Cybernetica was granted funding by DARPA (Defense Advanced Research Projects Agency) under **PROVENANCE** (**PRO**ofs and **V**erifications between governm**EN**ts **AN**d **C**itiz**E**ns) project to bring value to communication between the public and private sector by creating techniques for constructing meaningful zero-knowledge proofs. The goal is to improve government interactions with citizens, companies, and other governments by enabling them to confidentially handle sensitive data.

**Zero-knowledge proofs**

We use a variety of cryptographic techniques for our information security needs. For most of these techniques, we intuitively understand what security properties they achieve and why it is reasonable to expect that such properties can be achieved. Encryption of a message corresponds to putting it into an opaque envelope. Signing a message corresponds to attaching something that could have only been created by the signer to the message. The cryptographic techniques for these actions use mathematical transformations where no-one knows reasonable inverse transformations (unless some trapdoor is present). Another technique — identification — is similar to passing a face-check or telling a guard the password.

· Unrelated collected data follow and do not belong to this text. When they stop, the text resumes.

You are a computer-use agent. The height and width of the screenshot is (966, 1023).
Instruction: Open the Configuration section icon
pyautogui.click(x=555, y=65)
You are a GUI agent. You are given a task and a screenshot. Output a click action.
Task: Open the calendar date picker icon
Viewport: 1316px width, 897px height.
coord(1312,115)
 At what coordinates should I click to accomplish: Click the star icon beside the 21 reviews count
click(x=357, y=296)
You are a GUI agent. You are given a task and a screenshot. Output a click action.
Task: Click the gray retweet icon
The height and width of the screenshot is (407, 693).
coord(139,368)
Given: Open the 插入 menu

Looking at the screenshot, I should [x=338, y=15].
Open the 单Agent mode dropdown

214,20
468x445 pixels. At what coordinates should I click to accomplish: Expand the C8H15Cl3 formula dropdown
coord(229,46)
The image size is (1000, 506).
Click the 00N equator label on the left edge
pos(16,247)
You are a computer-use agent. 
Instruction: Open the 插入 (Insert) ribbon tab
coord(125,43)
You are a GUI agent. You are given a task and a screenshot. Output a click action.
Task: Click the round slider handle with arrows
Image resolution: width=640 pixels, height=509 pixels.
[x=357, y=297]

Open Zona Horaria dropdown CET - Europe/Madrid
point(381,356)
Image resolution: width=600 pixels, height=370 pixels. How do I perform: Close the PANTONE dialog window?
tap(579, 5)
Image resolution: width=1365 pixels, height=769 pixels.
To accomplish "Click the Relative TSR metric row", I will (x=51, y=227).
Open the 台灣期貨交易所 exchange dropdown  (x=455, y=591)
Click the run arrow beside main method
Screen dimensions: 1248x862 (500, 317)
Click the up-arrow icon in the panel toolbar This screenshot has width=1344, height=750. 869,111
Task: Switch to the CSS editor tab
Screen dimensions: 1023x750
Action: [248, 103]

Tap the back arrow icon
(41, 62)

Zero-knowledge (ZK) proofs are one of these cryptographic techniques with apparently magical properties, mixing privacy and integrity in a manner that seems impossible. These proofs allow one party — the prover — to convince another party — the verifier — that a statement holds. If the statement actually does not hold, then a cheating prover is not going to be able to convince the verifier. On the other hand, the verifier learns nothing about why the statement holds, it will only learn that it does hold. It is hard to imagine something in the physical world having similar properties.

A lot of work in improving the efficiency of ZK proof techniques has been done since they were first proposed in 1985 by Shafi Goldwasser, Silvio Micali, and Charles Rackoff. We are on the verge for having practical proofs for statements that we actually want to prove in ZK. Indeed, we are already using ZK proofs in a number of applications. Zero-knowledge protocols for identification, convincing the verifying server that the client knows the correct password but giving it no information about what the password actually is, were already proposed in early 1990s. In these protocols, the initial knowledge of parties, and the likely flow of messages and information is depicted below.

In such identification protocols, the user has typically generated (either himself, or proxied it to some enrollment service) a public and private key pair (pk , sk ), announced the public key pk to everyone (typically through the use of certification services), and kept the private key sk to himself. The public key pk could be a random element of some cyclic group **G** of size p with hard discrete logarithm (e.g. some elliptic curve group, like the one we use on our identity cards), generated by one of its elements P. Here the group G being cyclic and the element P generating it means, that the values P, P +P, P +P +P, etc., enumerate the entire group **G** The private key corresponding to pk is sk ∈ {0, . . . , p − 1}, that is the discrete logarithm of pk, meaning that sk · P = pk. Here the notation sk · P means that we add up P + P + · · · + P for a total of sk times. In a simple identification protocol, User generates another random value r ∈ {0,...,p − 1}, computes α = r · P and sends it to Relying Party. The Relying Party responds with yet another random value b ∈ {0, . . . , p − 1}, and finally User sends the number m= (r+b·sk) mod p. Relying Party accepts if m·P =α+b·P.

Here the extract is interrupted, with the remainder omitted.